■ SELECTED TEXT ■
────────────────

The plaintiff also cites Biersdorf & Co., Inc. v. United States, 69 Treas. Dec. 986, T. D. 48353, where gutta-percha resin was extracted from gutta-percha by the use of kerosene, and held to be a natural resin; and the case of C. J. Tower & Sons v. United States, 24 Cust. Ct. 152, C. D. 1224, where a dried gum contained in soybean oil extracted from soybeans was separated therefrom and held to be a waste. There, however, the gum was physically, as differentiated from chemically, present within the soybean, and the oil and the gum were physically present in the crude soybean oil. The gum was isolated from the crude soybean oil merely by a mechanical centrifuge process. There, it was held to be an isolation process rather than a manufacturing process: The facts in the case before us as heretofore set out are clearly distinguished from the facts in the Tower case, and that applies also to the Biersdorf case, supra.

Counsel for the Government cites many cases sustaining the classification of the collector including American Smelting & Refining Co. v. United States, 12 Ct. Cust. Appls. 212, T. D. 40226; Chicago Mica Co. et al. v. United States, 21 C. C. P. A. 401, T. D. 46927; and United States v. Half Moon Manufacturing & Trading Co., 24 C. C. P. A. 232, T. D. 48668.

The question before the court in this case is whether or not there was labor performed upon the end product in the production of wood pulp which would remove it from the characterization of waste, and whether such end product was the imported article in this case, or whether or not the imported merchandise was a raw or unmanufac-tured article, in that regard, it being contended that the imported material was a product natural to the pine tree and that the separation therefrom was merely a method of isolation.

From a careful consideration of the testimony before the court, we are of opinion that the imported product is not a waste from the production of wood pulp. A similar case arose in Wilson Martin Co. v. United States, 73 Treas. Dec. 179, T. D. 49386. The importation consisted of an acidulated cotton seed soap stock, commonly called black grease. It was derived from soap stock residue resulting from the refining of cottonseed oil. In order to obtain an edible cottonseed oil, the raw material is subjected to treatment with a dilute alkali that reacts upon the free fatty acids. Thereby, a so-called “soap” is created which separates from the mass and carries along with it certain albuminous and mucilaginous matters, including certain lyes which hold the moisture in the product. These “soaps” are allowed to settle and are run off into a soap pan, and such material constitutes the residue after the removal of the edible oil. This residue soap stock is only about half way along the process toward the production of the acidulated soap stock, the subject of that importation. First, it was treated with concentrates of sulphuric acid. After such treatment, a black mass floats on top of the tanks and then the watery material remaining was drained off the bottom and discarded. This black mass constituted the acidulated soap stock. The court stated:

The merchandise at bar cannot be said to have been reduced to the lowest possible minimum as an unsought residuum. It seems to be an article purposely-produced as a byproduct. Certainly it has been processed after reaching the state of a waste in the refining of cottonseed oil. A partial refining of the waste was undertaken before shipment, and there is nothing in the record to show that the merchandise was not advanced toward the final product for which it was intended. It surely cannot be regarded as the same product as the cottonseed soap stock. It is different in texture, in color, and in name. Although it may not have attained a new use, it has a new character, as the alkalies have been eliminated together with other waste materials. Likewise, it is not a raw or unmanufactured article. It is a byproduct in the refining of cottonseed oil, which has been refined to some extent.

────────────────

■ RAW DATA ■
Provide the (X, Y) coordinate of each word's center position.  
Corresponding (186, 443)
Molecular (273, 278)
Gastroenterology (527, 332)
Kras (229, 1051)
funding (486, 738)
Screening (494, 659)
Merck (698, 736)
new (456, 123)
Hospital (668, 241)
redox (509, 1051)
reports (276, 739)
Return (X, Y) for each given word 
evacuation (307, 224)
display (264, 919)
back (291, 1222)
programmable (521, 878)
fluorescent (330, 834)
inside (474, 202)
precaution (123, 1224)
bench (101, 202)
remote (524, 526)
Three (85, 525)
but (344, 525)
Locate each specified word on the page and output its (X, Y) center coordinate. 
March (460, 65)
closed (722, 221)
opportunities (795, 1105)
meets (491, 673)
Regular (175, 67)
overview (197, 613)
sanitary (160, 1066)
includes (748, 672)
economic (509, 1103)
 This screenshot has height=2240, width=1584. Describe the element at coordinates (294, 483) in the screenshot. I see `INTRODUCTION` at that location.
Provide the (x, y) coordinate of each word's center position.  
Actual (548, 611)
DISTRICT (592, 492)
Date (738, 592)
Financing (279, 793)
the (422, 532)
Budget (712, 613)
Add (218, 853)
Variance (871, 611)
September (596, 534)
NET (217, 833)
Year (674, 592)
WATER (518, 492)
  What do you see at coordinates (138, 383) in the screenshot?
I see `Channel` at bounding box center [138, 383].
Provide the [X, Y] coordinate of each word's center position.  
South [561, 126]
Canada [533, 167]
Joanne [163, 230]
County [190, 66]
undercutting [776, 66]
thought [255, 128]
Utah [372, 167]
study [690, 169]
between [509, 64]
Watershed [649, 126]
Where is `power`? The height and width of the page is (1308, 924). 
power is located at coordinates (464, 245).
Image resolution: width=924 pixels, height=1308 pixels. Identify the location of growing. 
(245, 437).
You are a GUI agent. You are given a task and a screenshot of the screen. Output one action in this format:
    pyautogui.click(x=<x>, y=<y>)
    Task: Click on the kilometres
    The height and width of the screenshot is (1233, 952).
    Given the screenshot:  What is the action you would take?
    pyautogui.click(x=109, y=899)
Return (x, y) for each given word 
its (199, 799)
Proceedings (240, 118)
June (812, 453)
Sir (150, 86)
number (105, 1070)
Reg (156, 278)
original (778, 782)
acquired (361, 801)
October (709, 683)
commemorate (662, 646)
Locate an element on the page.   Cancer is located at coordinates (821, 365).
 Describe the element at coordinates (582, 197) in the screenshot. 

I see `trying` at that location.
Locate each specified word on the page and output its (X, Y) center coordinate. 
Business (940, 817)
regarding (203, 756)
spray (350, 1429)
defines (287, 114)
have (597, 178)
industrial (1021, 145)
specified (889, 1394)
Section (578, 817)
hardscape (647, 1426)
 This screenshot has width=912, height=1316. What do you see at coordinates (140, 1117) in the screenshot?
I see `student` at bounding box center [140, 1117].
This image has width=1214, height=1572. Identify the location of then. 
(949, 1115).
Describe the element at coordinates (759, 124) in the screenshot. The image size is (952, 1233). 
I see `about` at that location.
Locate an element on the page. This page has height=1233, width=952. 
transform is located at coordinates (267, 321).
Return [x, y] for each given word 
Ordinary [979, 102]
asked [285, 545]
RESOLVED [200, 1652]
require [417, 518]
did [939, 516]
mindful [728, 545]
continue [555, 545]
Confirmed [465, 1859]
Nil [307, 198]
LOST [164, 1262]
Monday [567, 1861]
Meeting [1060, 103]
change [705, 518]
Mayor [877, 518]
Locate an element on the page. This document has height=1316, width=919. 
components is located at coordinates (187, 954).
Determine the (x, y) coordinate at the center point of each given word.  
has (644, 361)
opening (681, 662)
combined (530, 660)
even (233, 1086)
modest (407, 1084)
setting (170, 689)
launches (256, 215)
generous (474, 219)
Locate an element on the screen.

────────────────

■ TASKS FOR THIS EXERCISE ■
1. Render this sentence from the court opinion into Spanish: "The gum was isolated from the crude soybean oil merely by a mechanical centrifuge process."
2. Answer these questions using the court opinion:
(a) In the Biersdorf case, what was used to extract gutta-percha resin from gutta-percha?
(b) What is acidulated cotton seed soap stock commonly called?
(c) What was the residue soap stock first treated with?
3. Print the passage of the court opinion between "The question before" and "method of isolation.", inclusive.
The records play no part in what is asked here.

■ PROBLEM SOLUTIONS ■
1. La goma se aisló del aceite de soja crudo simplemente mediante un proceso mecánico de centrifugación.

2.
(a) Kerosene
(b) Black grease
(c) Concentrates of sulphuric acid

3.
The question before the court in this case is whether or not there was labor performed upon the end product in the production of wood pulp which would remove it from the characterization of waste, and whether such end product was the imported article in this case, or whether or not the imported merchandise was a raw or unmanufac-tured article, in that regard, it being contended that the imported material was a product natural to the pine tree and that the separation therefrom was merely a method of isolation.